This blog post was originally published September 1st in the Huron River Report, Fall 2021.

Some days, protecting our water and waterways feels like an uphill battle. The problems seem daunting and the solutions unachievable. In August of 2020, Michigan took action to protect Michiganders from seven PFAS chemicals being found in groundwater and surface waters throughout the state, including in the Huron River. We now live with a do-not-eat fish advisory that has been in place since 2018 and will remain for some time. The City of Ann Arbor has had to make significant investments in drinking water treatment to ensure safe drinking water for its residents. The human health risks are many, and we are only beginning to understand the long-term impacts of these forever chemicals on wildlife and ecosystem health.

What HRWC is doing about PFAS

HRWC continues to reach out to community members about the status of the contamination, the fish and foam advisories, and opportunities to support state-level action to prevent further contamination here and elsewhere. This summer, we worked with the Department of Health and Human Services to deploy “Riverwalkers”—people who patrol parks and favorite fishing spots to remind anglers of the fish advisory. We publish blogs and social media posts to keep folks safe. We participate in the State’s Citizen’s Advisory Workgroup. We liaise regularly with EGLE staff in charge of testing waters in the Huron River, creating the two-way conversation necessary to develop a solid monitoring program and ensure timely exchange of new information. We seek opportunities in the press to educate the public on the issues and push for prudence by state and federal legislators and regulators.

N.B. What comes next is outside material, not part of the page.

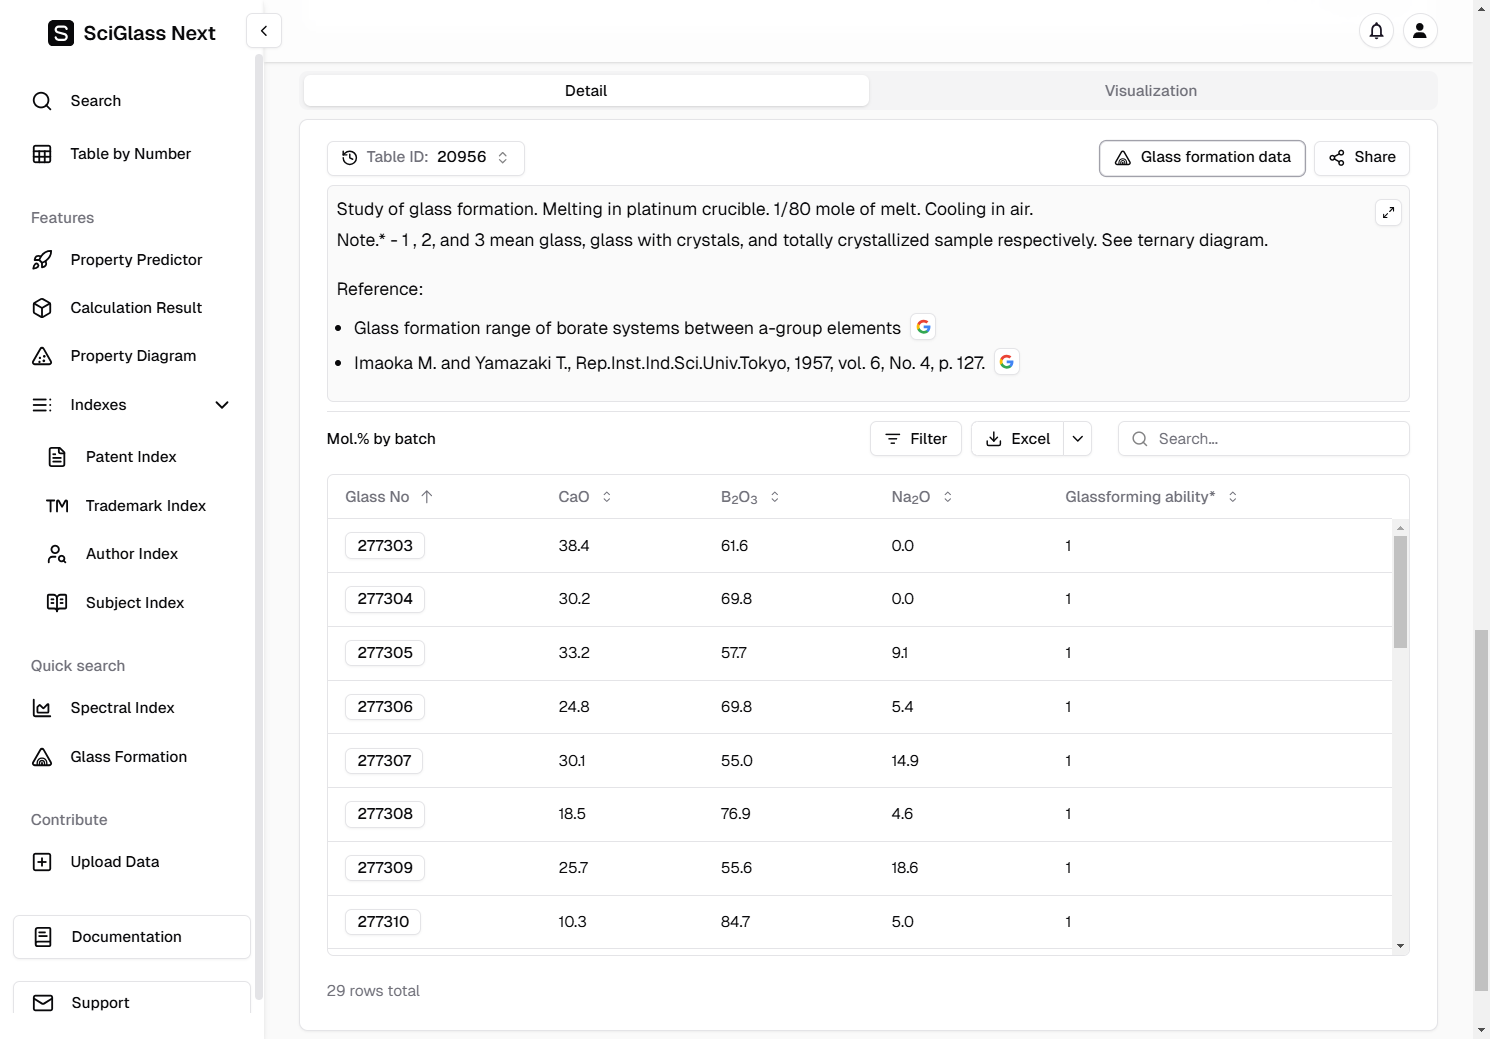1490x1039 pixels.
Task: Open Spectral Index quick search
Action: click(x=122, y=708)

Michigan PFAS in groundwater cleanup standards

As I write this, the State is working to establish permanent PFAS groundwater cleanup standards based on the drinking water standards. Currently, the drinking water standards are being used as temporary levels by default. Establishing permanent regulations is a critical next step that will help keep the 25% of Michigan households that rely on municipal groundwater for their drinking water, safe. Since private residential wells are not protected by state municipal drinking water standards, groundwater cleanup standards are often the only line of defense for private well owners.

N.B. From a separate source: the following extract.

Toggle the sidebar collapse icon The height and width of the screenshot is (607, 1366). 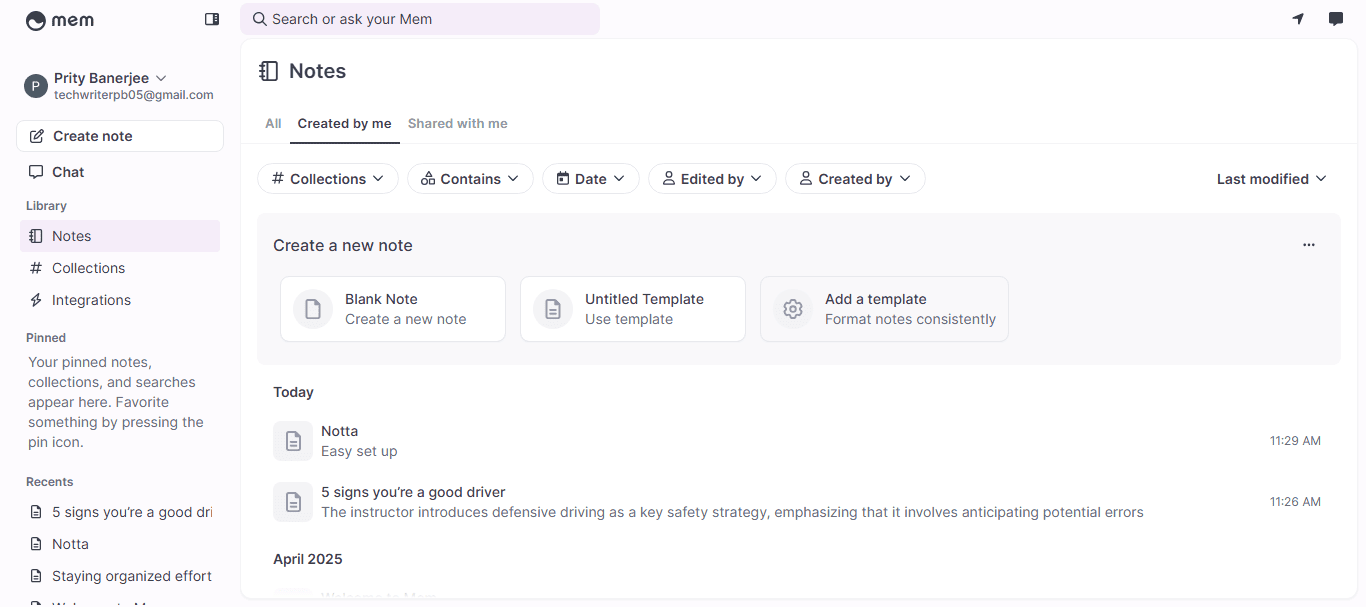tap(212, 19)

Dedicated advocates mobilize to defend

PFAS pollution has mobilized an army of advocates—affected citizens, scientists, environmental organizations, drinking water providers and public health professionals. We are many, we are organized and we are fighting. We are making progress.

In April, 3M—a chemical manufacturing giant—sued the State of Michigan for its PFAS regulations, citing a “rushed and invalid regulatory process.” 3M is the manufacturer of ScotchGard which contains PFAS chemicals. This is the same company that a Detroit Free Press investigation (May 9, 2019) found to be aware of and hiding the dangers of PFAS for decades. Frequently when a corporation stands to lose, they sue. Thanks to an imbalance in financial resources, they often come out on top. Even if they don’t, they effectively buy themselves years, if not decades, to continue their business as usual or to gently adapt to a new future, all at a cost to public health and the environment. It may be the most infuriating aspect of this line of work.

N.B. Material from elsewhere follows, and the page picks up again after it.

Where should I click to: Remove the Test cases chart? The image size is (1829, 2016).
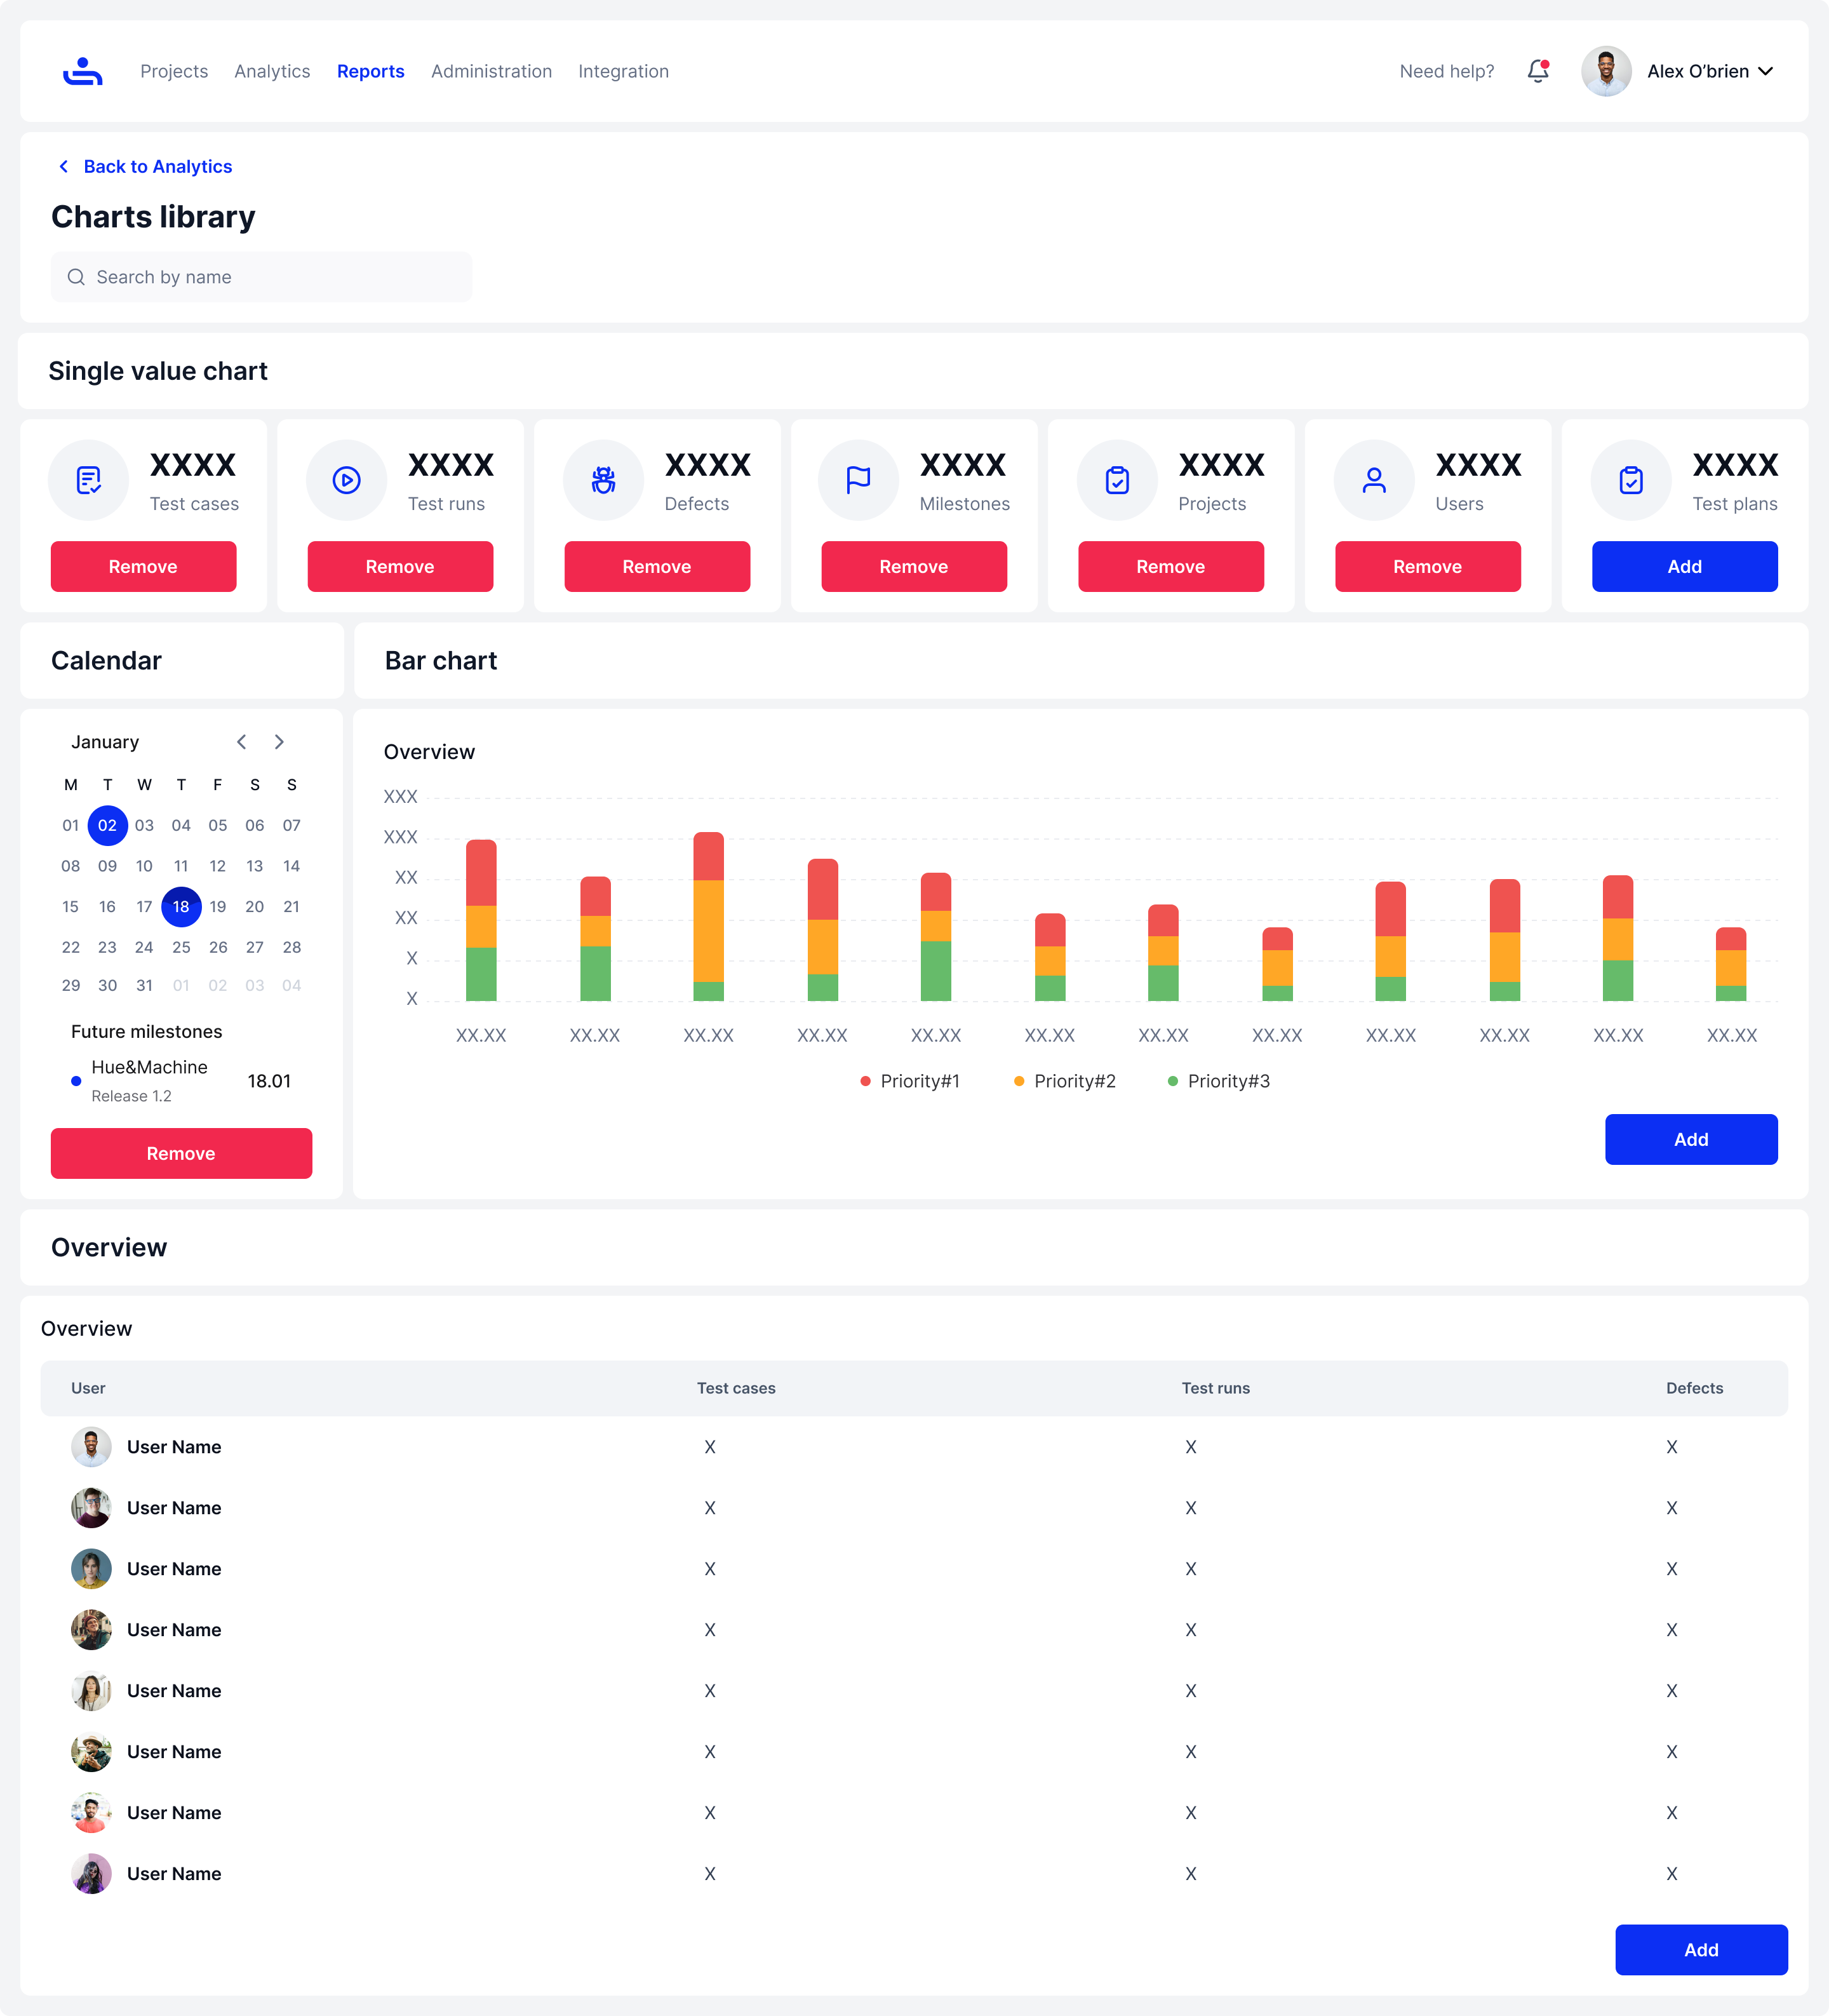(143, 567)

In response, several heavy hitters have joined forces for an early intervention to defend Michigan’s PFAS regulations. The Great Lakes Environmental Law Center, Natural Resources Defense Council, National Wildlife Federation, Ecology Center, Environmental Law and Policy Center, For the Love of Water, Michigan Environmental Council, Sierra Club, PFAS Alliance, Tip of the Mitt Watershed Council, and HRWC submitted an amicus brief supporting the State’s PFAS drinking water standards. The goal of the brief is to describe how PFAS has affected our communities and to make clear to the court how important these protections are for the well-being of Michiganders. This brief was denied and will not be considered in the court’s decision about whether or not to dismiss the case.

It is yet another David and Goliath story. I find comfort in that list of names above; the dedicated, relentless advocates for a better world, that we fight alongside, sharing expertise, knowledge, strategy and strength. While the opponents can seem formidable and the solutions complex and precarious, I feel grateful to our partners and derive strength from our numbers, our passion and our expertise. The cause is righteous. And we will continue to advocate for stronger protections from PFAS until we achieve our goals. We will never relinquish. We will never give up. Who’s with me?